I awoke too early. A quick glance at the clock : 7:30; that’s sleeping in here. “Bang, Bang.” It’s my sister at my door. “Kamihelo, Kamihelo?” “Just a second,” I mumble searching for some pants. I open the door with my eyes still half-closed. My sister, Mabato, hands me shoe polish and a brush and leaves. I glare at the shoe polish in my hand like former Blue Jays pitcher Dave Stewart would eye a batter. “Woken up for this,” I mutter to myself, hurling a round metal container fastball onto my chair.
Nothing seems more counter productive to me in Africa than shoe polish. Every morning I rub down my pointy toe Dockers until they gleam in the sun. But within three steps of walking outside, the dirt latches on like leach. A few times I tried to do away with this pointless practice only to be foiled by eagle eye Mabato. “Why didn’t you polish your shoes this morning,” she said. It seemed more of a statement then a question. “ugghh, I forgot,” I suggested. Mabato just shakes her head. It’s gotten to the point where when I walk in for breakefast she looks down at my shoes to make sure I haven’t played hookie with the polish.
But today I’m off to a funeral. So it would almost be a felony offense to go without polish at my household. I brush of my shoes, put on my nicest clothes and walk with my host mom down the dirt road to the taxis.
Saturday funerals are a way of life in Lesotho. This one is for my co-workers, Maetola’s (My-ee-toll-a), mother. The funeral is located at his house. Three huge black pots rumble over their respective fires making the air thick with smoke. Five open-air tents enclose the compound. “Do you want to see the corpse?,” my host-mother asks. “No, Thanks,” I say, remembering that she died September 12th and it’s September 26th. I take up a seat under one tent and await the service with hundreds of Basotho. Most men are done up in a suit and tie, while the ladies are wearing their traditionnel lesotho dress (she shway shway)with a head covering to match. Wrapped around their shoulders are the famous Lesotho blankets to fend off the 24 degree chilly temperatures.

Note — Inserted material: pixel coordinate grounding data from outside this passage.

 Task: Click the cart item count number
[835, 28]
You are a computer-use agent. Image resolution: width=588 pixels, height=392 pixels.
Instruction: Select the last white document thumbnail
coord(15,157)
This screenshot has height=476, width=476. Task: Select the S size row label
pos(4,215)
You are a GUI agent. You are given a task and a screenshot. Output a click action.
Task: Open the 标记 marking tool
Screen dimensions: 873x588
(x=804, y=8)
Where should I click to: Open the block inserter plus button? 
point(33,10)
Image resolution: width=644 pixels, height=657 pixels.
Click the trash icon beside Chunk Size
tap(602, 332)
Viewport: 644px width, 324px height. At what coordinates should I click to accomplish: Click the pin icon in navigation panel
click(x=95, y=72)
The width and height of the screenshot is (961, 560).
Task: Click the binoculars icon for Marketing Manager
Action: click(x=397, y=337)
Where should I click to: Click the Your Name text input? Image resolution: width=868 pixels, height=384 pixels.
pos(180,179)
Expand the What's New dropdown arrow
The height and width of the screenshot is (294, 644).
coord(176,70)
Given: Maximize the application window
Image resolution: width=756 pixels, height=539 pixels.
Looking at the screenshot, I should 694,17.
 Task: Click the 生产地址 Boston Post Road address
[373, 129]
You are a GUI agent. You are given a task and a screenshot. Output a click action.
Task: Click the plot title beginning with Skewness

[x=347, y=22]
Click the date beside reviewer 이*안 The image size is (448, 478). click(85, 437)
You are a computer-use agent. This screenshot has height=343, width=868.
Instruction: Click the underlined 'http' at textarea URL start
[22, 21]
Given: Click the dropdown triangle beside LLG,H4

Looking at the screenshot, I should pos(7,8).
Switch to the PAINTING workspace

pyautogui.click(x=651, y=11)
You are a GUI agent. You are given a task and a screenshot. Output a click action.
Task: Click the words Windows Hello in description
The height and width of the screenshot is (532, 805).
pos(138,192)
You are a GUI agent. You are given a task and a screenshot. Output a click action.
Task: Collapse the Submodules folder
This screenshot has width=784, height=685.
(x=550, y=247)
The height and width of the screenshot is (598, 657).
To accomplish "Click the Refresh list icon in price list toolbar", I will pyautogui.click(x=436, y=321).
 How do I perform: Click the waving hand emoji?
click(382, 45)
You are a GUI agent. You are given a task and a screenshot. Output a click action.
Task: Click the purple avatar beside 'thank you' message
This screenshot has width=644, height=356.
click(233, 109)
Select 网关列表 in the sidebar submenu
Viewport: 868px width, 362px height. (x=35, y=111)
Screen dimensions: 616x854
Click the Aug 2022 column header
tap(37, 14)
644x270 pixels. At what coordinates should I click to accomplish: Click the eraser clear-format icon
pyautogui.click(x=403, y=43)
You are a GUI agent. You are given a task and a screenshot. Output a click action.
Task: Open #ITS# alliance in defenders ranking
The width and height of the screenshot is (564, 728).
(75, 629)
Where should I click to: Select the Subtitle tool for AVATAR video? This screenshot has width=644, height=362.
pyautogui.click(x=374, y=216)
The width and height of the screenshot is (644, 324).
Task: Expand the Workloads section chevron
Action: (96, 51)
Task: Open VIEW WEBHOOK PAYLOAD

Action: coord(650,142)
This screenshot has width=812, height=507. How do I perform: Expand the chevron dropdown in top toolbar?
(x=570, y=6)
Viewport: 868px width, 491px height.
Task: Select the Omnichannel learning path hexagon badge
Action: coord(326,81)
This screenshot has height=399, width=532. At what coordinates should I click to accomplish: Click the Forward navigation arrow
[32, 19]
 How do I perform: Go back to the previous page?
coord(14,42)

The coffin is brought out of the house. The gold handles are blinding in the fierce 10 a.m sun. A man walks up to the microphone and the service begins. Hymn and a speech. Hymn and a speech. Two hymns and a speech. The funeral lingers on towards noon. I can’t understand anything really, except for a few English phrases: “For she was a jolly good fellow,” and “pancreatic cancer.” The crowd has doubled since the 10 a.m. start. People lean against the Toyota Hilux at the edge of the compound. Children start playing in the truck bed during the 10th speech. The smoke intoxicates me with shortness of breath. The service reaches it’s conclusion at 1 p.m. after the 12th speaker.
A slow walk down to the road to he graveyard yields 30 more minutes of speeches and the burial. We head back to Maetola’s for lunch. “How are they going to feed all of these people?,” I ask my friend Charlie. “They slaughtered a cow,” he said. “But there’s close to 1000 people for one cow,” I say dumbfounded. The queue was a long 40-minute wait. The beef was fabulous though. “They had to slaughter more than one cow,” I said to Charlie. “No, one cow and two sheep,” he said. We devoured are plates and headed back home. It was 3:30.
“Funerals in Lesotho are the most expensive thing,” Ntate Tsepo proclaimed (my host dad). He was filling up his watering can later that night. “You buy a good coffin that is 6, 000 Rands. You have to feed all the people who come, that is at least 8, 000 Rands. You buy a tombstone; that is another 5, 000 Rands. It’s a big, big problem.”
In a land that is so impoverished and that has the third highest AIDS rate in the world, these are pretty shocking numbers. The three figures the Ntate Tsepo through out off the top of his head are the equivalent to 2,500 US dollars. Granted, the family of the deceased was fairly well off, but still. They don’t really have the money to spend 2,500 US dollars on a funeral. It’s a real financial burden for families when people die here.